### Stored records
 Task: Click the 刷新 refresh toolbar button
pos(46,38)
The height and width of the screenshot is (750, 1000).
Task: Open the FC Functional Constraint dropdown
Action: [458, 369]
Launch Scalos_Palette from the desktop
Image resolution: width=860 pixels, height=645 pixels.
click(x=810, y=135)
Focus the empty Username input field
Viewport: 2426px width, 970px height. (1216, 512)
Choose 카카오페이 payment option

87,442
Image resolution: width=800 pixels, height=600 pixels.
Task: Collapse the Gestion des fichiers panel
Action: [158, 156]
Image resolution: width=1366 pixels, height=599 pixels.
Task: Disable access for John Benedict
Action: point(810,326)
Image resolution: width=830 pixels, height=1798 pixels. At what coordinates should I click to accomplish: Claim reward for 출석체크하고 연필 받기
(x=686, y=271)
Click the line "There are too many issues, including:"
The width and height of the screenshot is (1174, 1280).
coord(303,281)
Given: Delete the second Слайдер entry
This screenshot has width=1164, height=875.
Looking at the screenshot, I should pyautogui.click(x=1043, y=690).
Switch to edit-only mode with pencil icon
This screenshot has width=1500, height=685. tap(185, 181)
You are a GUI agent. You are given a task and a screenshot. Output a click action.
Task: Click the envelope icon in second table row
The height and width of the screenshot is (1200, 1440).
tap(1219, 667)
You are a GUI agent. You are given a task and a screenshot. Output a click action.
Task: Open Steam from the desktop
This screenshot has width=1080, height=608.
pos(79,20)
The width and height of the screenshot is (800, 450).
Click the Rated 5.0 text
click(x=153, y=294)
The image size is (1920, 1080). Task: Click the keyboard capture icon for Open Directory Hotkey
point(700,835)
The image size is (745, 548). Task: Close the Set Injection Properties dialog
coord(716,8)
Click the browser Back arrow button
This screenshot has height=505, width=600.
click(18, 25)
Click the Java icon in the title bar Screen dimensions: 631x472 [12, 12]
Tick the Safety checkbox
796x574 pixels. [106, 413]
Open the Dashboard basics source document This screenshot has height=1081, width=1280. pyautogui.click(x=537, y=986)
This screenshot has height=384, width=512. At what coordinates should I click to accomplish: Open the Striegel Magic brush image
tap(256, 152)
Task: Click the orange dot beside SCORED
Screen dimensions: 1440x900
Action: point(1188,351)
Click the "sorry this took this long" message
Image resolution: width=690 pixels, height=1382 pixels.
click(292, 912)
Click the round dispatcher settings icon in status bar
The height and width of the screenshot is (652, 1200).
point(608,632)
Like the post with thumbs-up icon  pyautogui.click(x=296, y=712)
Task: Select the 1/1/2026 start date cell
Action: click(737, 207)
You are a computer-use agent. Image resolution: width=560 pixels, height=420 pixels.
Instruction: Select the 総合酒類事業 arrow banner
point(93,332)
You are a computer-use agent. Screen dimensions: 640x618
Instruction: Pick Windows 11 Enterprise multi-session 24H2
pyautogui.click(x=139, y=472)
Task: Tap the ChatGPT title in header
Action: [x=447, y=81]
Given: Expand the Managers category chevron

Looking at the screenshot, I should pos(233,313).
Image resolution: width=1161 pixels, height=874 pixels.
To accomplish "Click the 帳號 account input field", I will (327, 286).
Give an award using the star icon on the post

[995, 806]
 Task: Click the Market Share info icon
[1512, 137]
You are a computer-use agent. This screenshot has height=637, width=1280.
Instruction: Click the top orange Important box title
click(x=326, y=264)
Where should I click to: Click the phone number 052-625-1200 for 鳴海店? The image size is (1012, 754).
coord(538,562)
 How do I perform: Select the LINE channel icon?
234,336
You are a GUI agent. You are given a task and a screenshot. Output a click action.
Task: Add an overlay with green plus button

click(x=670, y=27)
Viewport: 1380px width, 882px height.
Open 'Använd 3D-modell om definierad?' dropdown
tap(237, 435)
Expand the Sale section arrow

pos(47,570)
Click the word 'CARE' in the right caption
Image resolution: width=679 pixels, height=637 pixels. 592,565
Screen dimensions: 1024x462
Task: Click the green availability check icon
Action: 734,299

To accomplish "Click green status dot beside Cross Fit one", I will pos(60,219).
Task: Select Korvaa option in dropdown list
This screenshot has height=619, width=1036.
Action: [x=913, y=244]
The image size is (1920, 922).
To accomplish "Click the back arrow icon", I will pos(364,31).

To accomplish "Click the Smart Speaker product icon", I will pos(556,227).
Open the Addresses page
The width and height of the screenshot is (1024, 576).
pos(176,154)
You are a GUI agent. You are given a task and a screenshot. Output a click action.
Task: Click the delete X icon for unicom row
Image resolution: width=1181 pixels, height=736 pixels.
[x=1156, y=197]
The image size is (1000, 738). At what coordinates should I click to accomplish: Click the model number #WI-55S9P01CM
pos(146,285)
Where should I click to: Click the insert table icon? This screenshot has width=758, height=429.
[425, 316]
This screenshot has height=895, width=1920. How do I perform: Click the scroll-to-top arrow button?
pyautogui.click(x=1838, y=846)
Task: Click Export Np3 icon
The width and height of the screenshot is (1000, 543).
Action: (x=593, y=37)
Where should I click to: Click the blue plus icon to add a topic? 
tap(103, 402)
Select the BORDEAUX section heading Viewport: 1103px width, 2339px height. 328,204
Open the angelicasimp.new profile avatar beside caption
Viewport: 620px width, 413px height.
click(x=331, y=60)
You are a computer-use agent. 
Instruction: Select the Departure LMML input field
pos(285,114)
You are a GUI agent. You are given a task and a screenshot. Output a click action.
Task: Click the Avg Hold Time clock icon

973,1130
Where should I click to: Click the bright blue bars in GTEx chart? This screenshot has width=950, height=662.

### Work required
In the records above, copy exactly the lines from the one that contains "The image size is (1000, 738)." through the last, and nothing else.

### Task response
The image size is (1000, 738). At what coordinates should I click to accomplish: Click the model number #WI-55S9P01CM
pos(146,285)
Where should I click to: Click the insert table icon? This screenshot has width=758, height=429.
[425, 316]
This screenshot has height=895, width=1920. How do I perform: Click the scroll-to-top arrow button?
pyautogui.click(x=1838, y=846)
Task: Click Export Np3 icon
The width and height of the screenshot is (1000, 543).
Action: (x=593, y=37)
Where should I click to: Click the blue plus icon to add a topic? 
tap(103, 402)
Select the BORDEAUX section heading Viewport: 1103px width, 2339px height. 328,204
Open the angelicasimp.new profile avatar beside caption
Viewport: 620px width, 413px height.
click(x=331, y=60)
You are a computer-use agent. 
Instruction: Select the Departure LMML input field
pos(285,114)
You are a GUI agent. You are given a task and a screenshot. Output a click action.
Task: Click the Avg Hold Time clock icon

973,1130
Where should I click to: Click the bright blue bars in GTEx chart? This screenshot has width=950, height=662.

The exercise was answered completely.